_Input material:_
>>>>

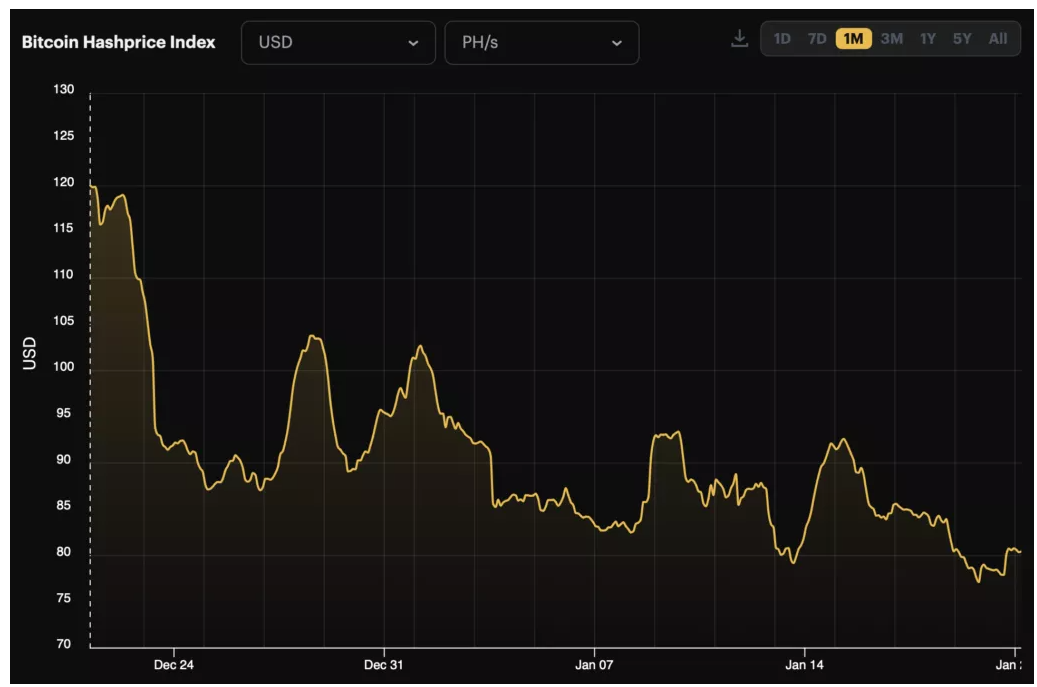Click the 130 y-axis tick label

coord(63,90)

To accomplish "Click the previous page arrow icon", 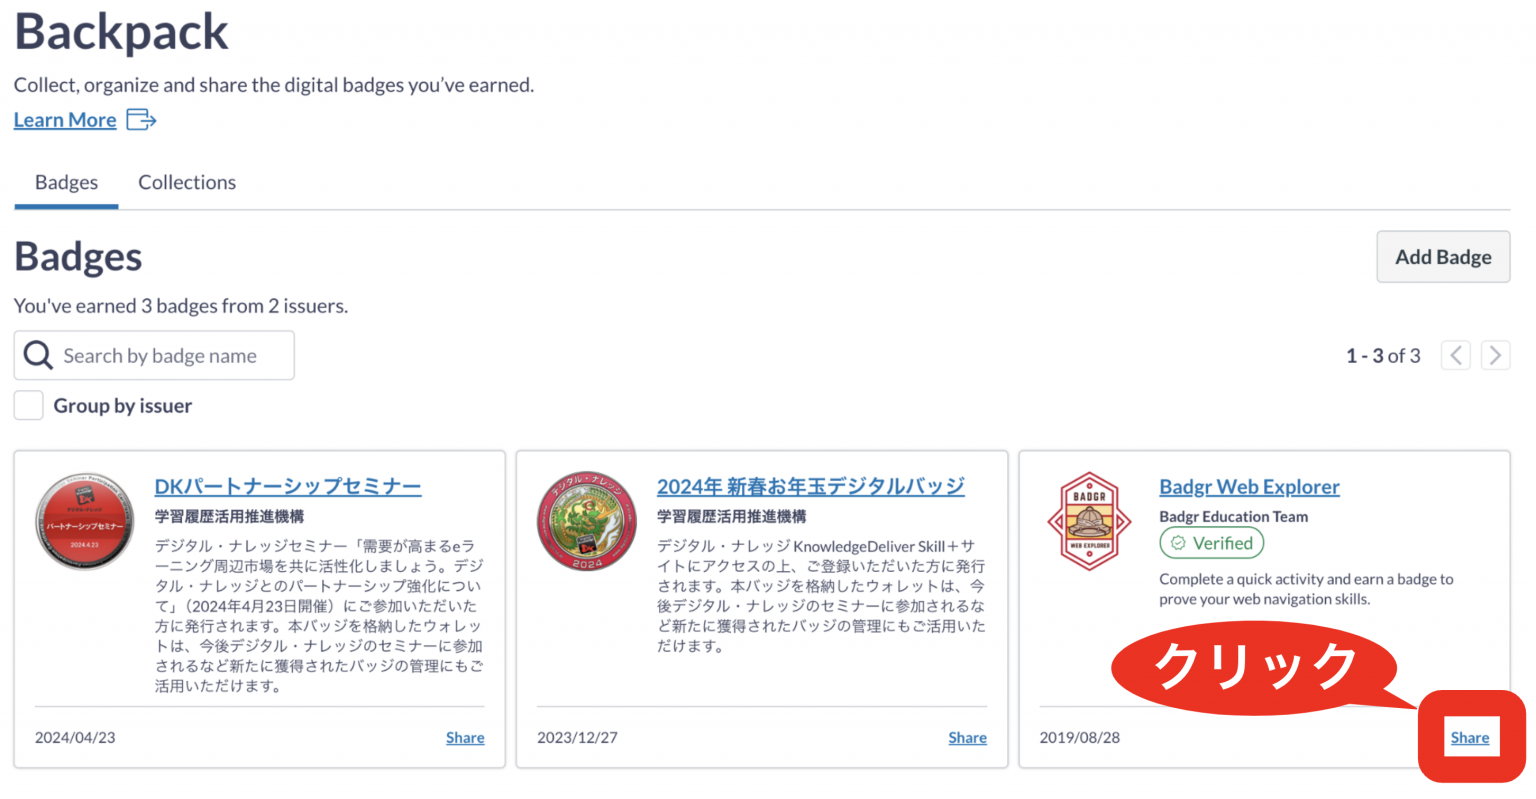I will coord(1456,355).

<<<<
>>>>

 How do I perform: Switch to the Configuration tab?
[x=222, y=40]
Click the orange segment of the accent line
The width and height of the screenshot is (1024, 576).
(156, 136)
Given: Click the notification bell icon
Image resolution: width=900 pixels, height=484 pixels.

<<<<

_Try it:_
Look above for the line that contains "The width and". Starting there, transcribe every line exactly until you have copied the line that contains "Image resolution: width=900".

_Answer to this exercise:_
The width and height of the screenshot is (1024, 576).
(156, 136)
Given: Click the notification bell icon
Image resolution: width=900 pixels, height=484 pixels.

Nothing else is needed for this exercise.